Ingredients. I have a serious obsession with fresh produce. We get all of our produce from a farmer who grows all the vegetables we use at the restaurant. She used to work with fine dining restaurants in the United States and is highly experienced and knowledgeable.
I visit the farm in Yeoju every Monday. If I go to the market and say to the vendor, “What is wrong with the taste of this carrot?” everyone would think I am crazy. But working closely with the very person who grows all the fresh produce I cook with means there is a mutual understanding and constant communication. We discuss ideas all the time and that is the key to producing the best ingredients. For me, visiting the farm every week constitutes a huge part of the creative process.
Why this obsession with ingredients?
A great-tasting carrot is amazing just on its own. Some diners say they enjoy watching the way I interpret the ingredients. For me, cooking is pretty straightforward. I use the best ingredients I can find to make the kind of food I want to eat. Of course, someone who can create something tasty out of ordinary ingredients in the fridge is also a good cook. But what makes a great chef is his or her ability to think outside the box and use ingredients that are a little out of the ordinary. But that’s just me and I’m not sure if there’s a right or wrong way to cook good food.
A fair share of your clientele are foreigners. What do they say about your food?
We have a number of French expats who frequent the restaurant and they really enjoy the experience. Classic French dishes are something they can make at home, but the food we serve here is a little different; it’s whimsical, made with ingredients that are not your everyday grocery store produce. I think that’s why they appreciate us and are so supportive of us.
Where do you draw inspiration from?
My friends call me “the human shark.” There isn’t anything I will not eat with gusto. Naturally, I’m often inspired by what I eat.

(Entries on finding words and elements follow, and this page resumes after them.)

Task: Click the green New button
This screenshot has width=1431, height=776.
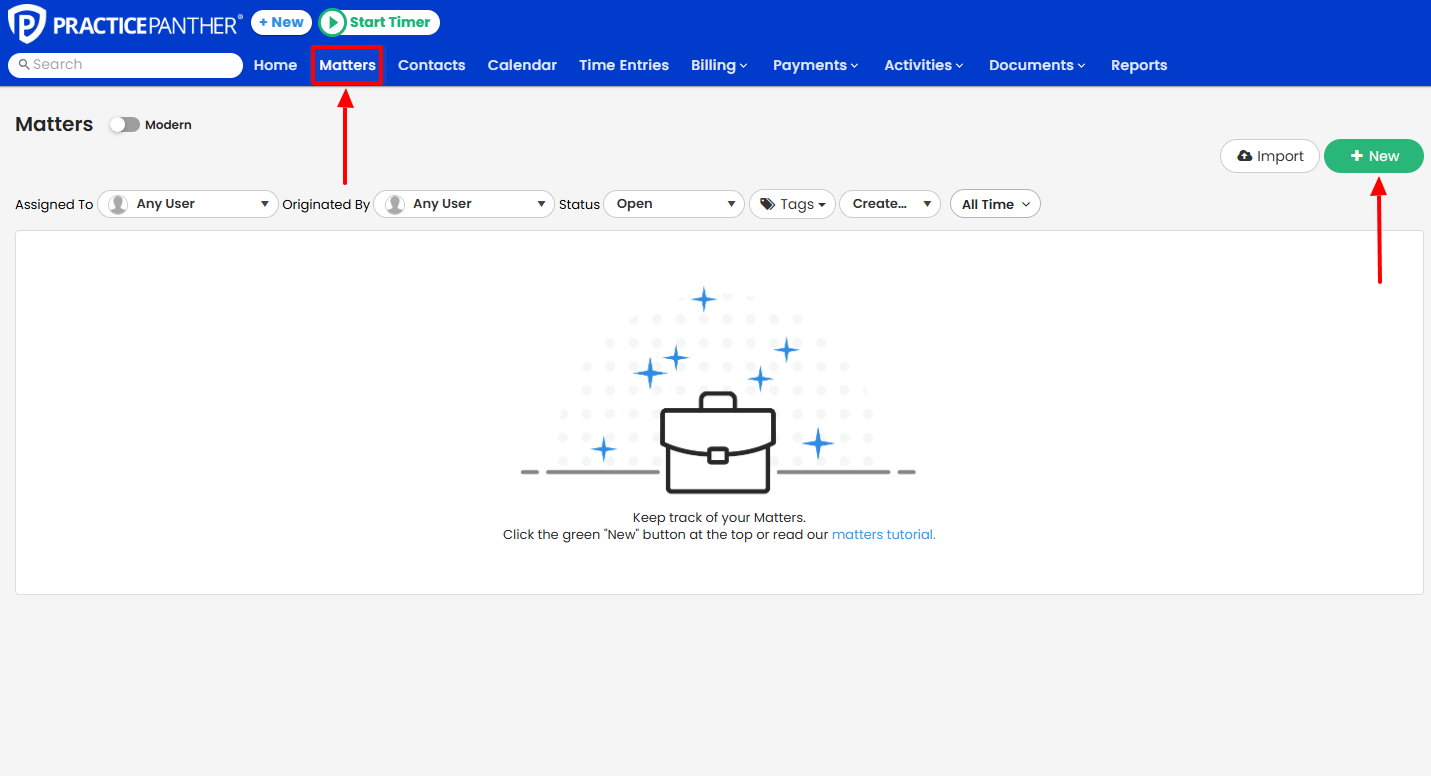Action: (x=1373, y=155)
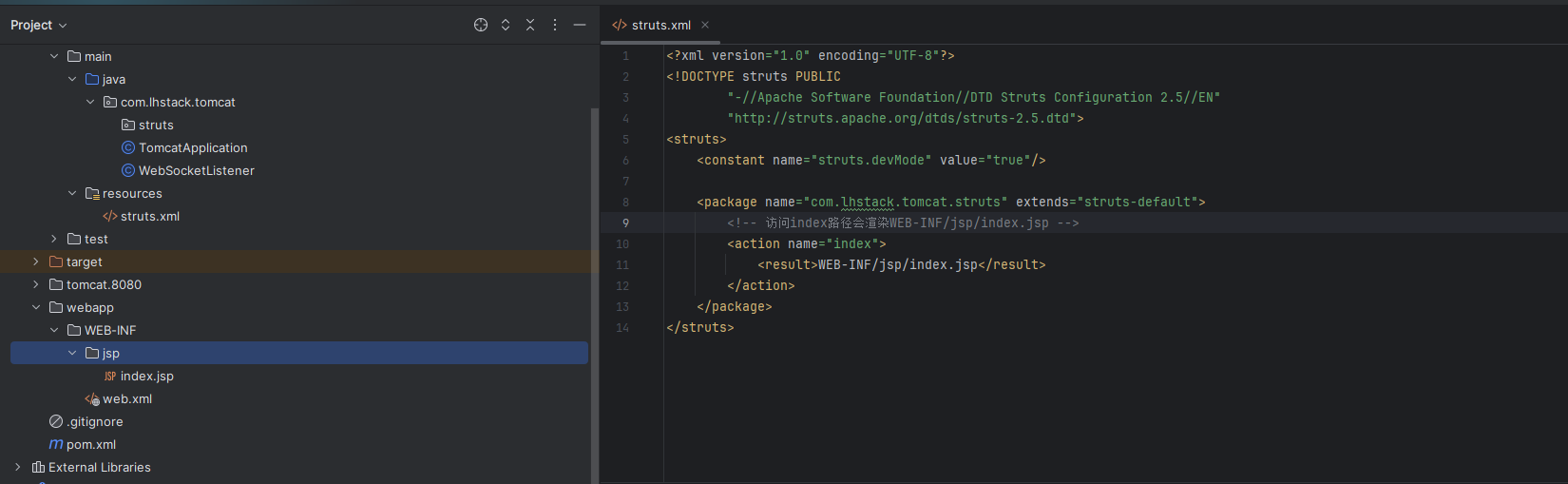
Task: Click the Expand All icon in Project panel
Action: (x=506, y=25)
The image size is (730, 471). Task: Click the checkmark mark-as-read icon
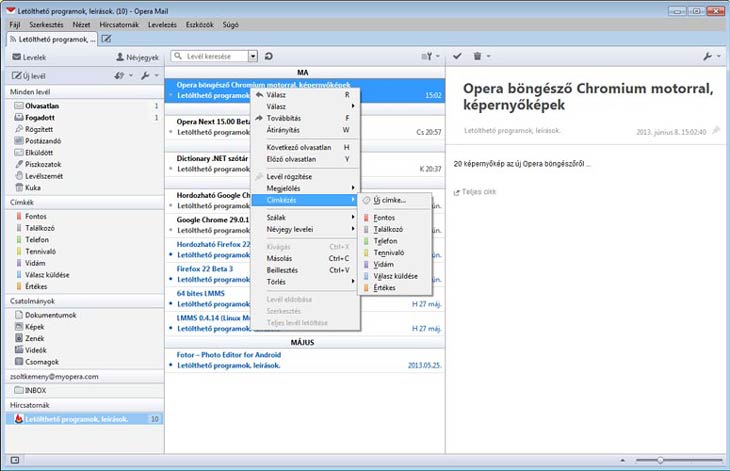tap(457, 57)
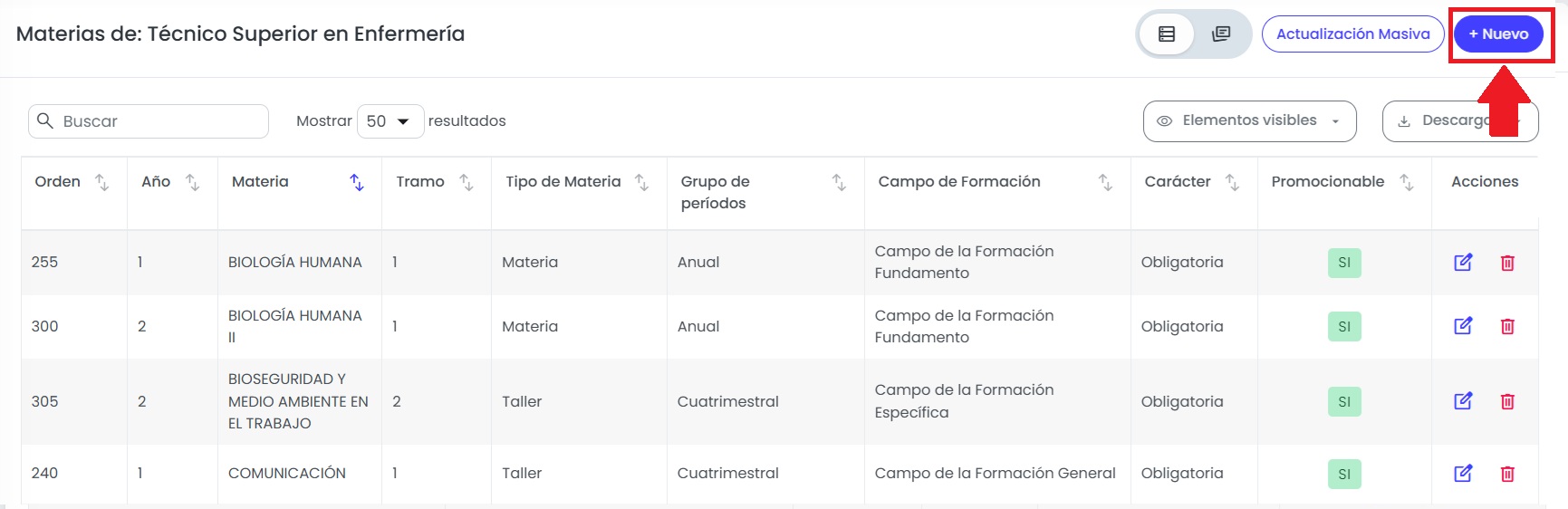Delete the COMUNICACIÓN row

tap(1507, 474)
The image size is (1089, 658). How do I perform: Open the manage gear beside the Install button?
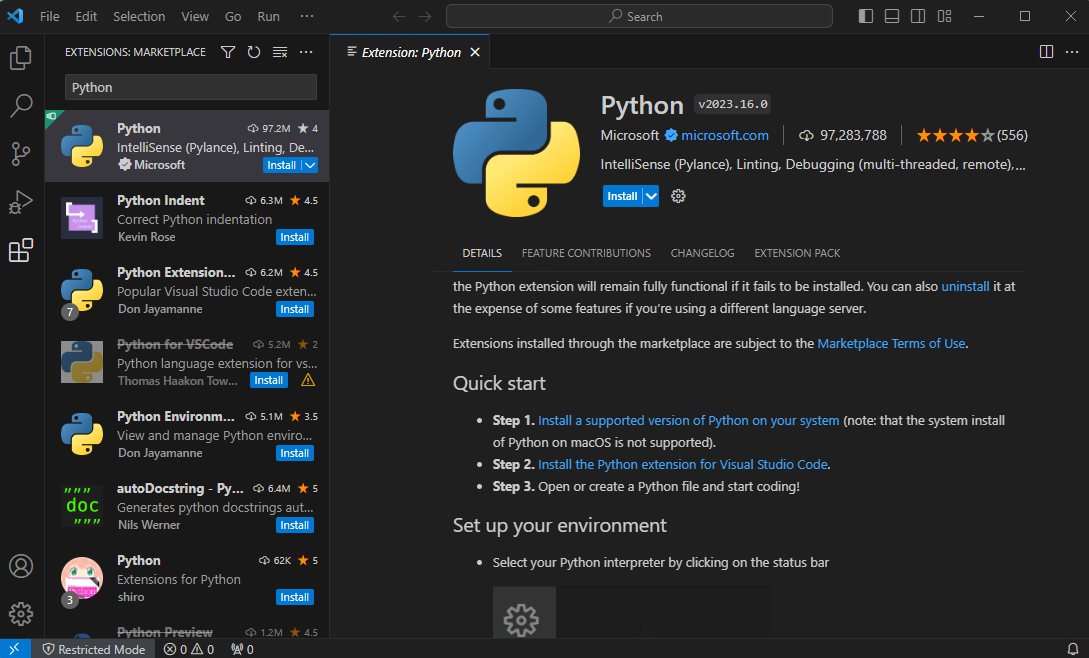click(x=678, y=196)
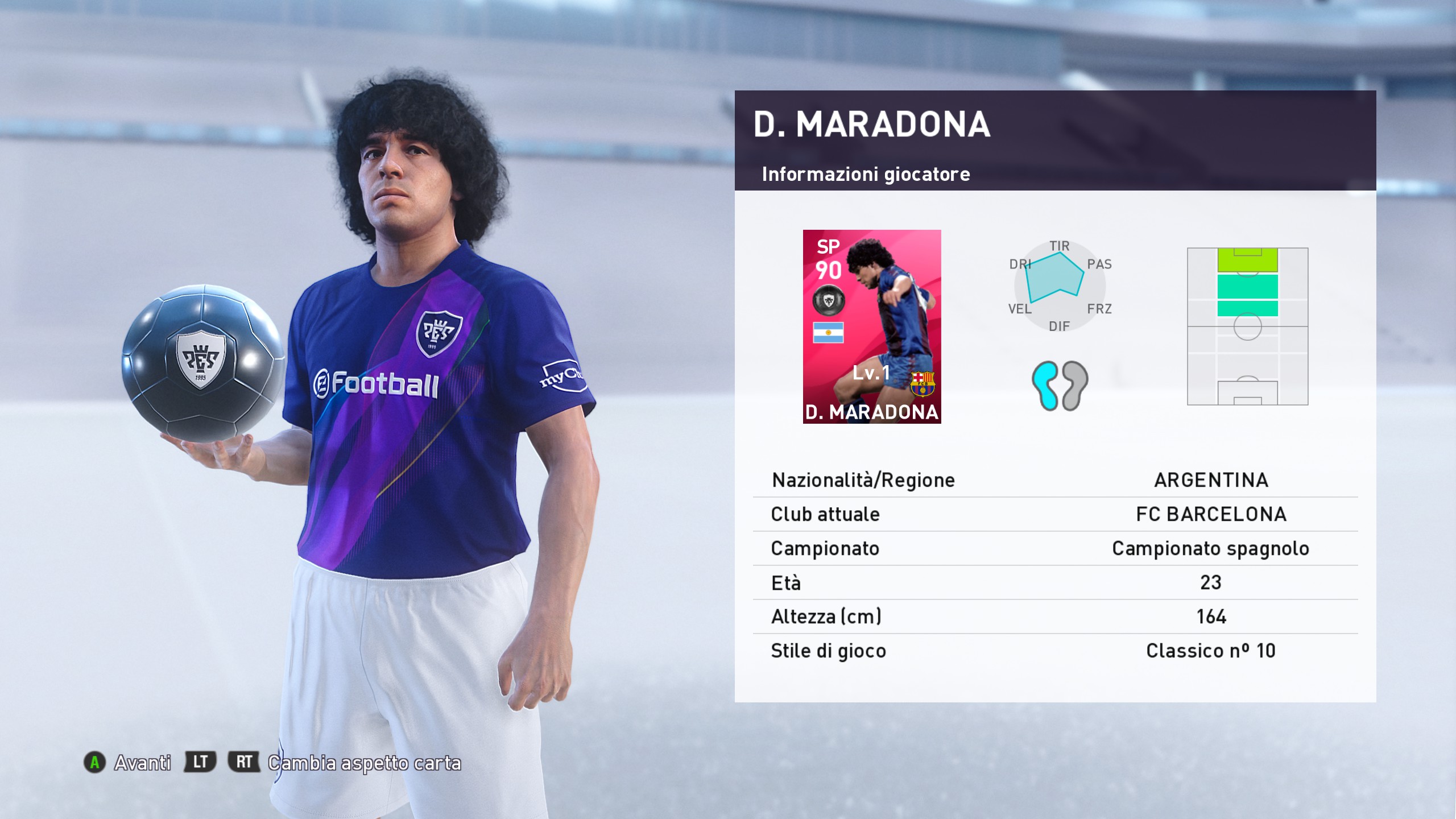Click the RT trigger icon
1456x819 pixels.
[244, 762]
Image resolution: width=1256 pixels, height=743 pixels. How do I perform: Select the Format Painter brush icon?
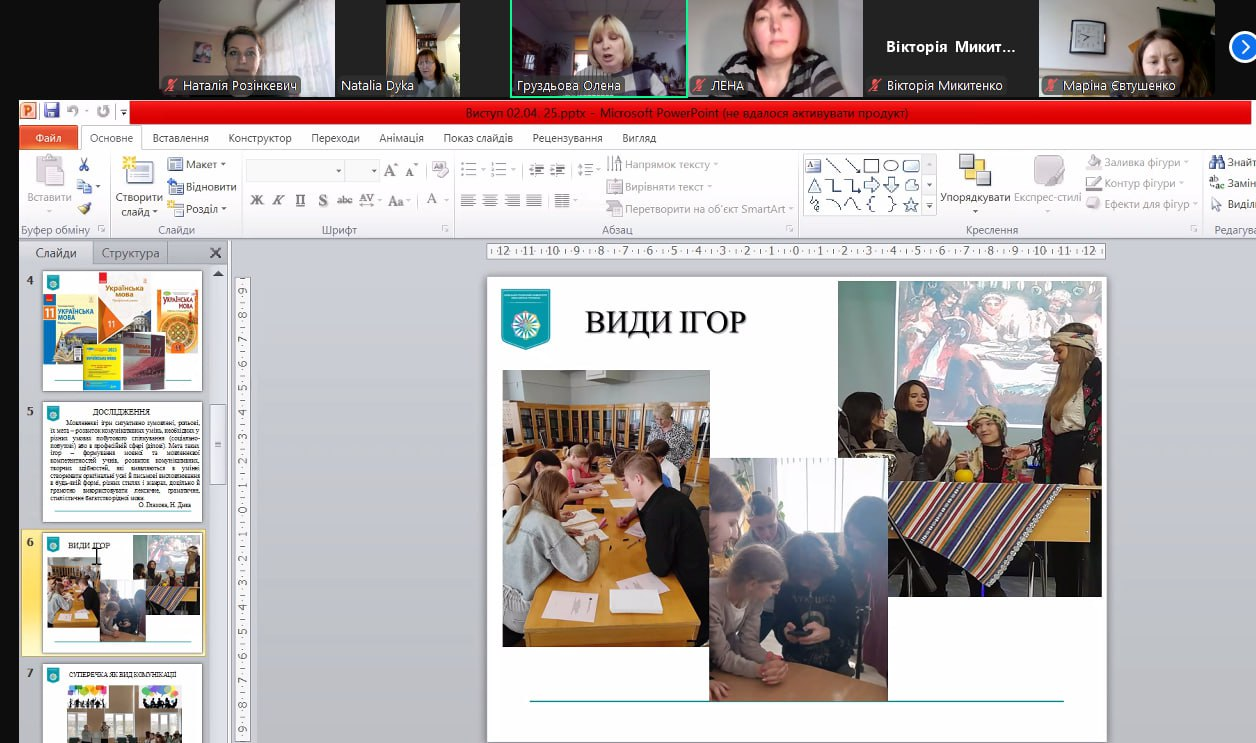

For instance, the endive and caramel mousse dish we serve at the restaurant was put together by sheer chance. I was in the kitchen one day and there was a bowl of endives and some caramel sauce we had prepared for dessert. I munched on an endive leaf and went on to taste the caramel sauce and the flavor combination was amazing. That’s how I often get ideas.
I rely a lot on my memory to create food. A few days ago, I ordered kimchi-jjigae at a restaurant. The type of kimchi-jjigae that I like is a lighter version without too much pork or fatty protein. The jjigae I ordered that day had a noticeable film of oil floating on top and it looked really greasy. I tasted it and was surprised to find it didn’t taste oily at all. Taste memory like that helps me gauge the amount of fat I can add to broths and sauces without going overboard.
What is your favorite food?
My mom’s tteokguk (rice cake soup). She wanted to make something special for her son visiting home for the first time in a while, so she made tteokguk with every ingredient she could get her hands on. The soup had beef in it as well as a bunch of seafood. It was so good. That is the kind of food I really enjoy eating – food made with love that makes you feel all warm inside. That is why memory is such an important source of inspiration for me.
Then, what is something you make that your mother really enjoys eating?
She doesn’t really like my food (laughs). Her taste buds are not used to Western flavors; she says the herbs taste like perfume.
I believe that taste buds can be conditioned, just like everything else in life. If you experience something enough times, your brain remembers it. Your taste buds can warm up to flavors you didn’t enjoy before. My mom just needs more practice.
Is there a dish you have yet to try making that you really want to make in the future?
Like any other chef, I am always trying to be better at what I do. I personally want to create the simplest dish in the world using the best produce. And I want it to taste out of this world.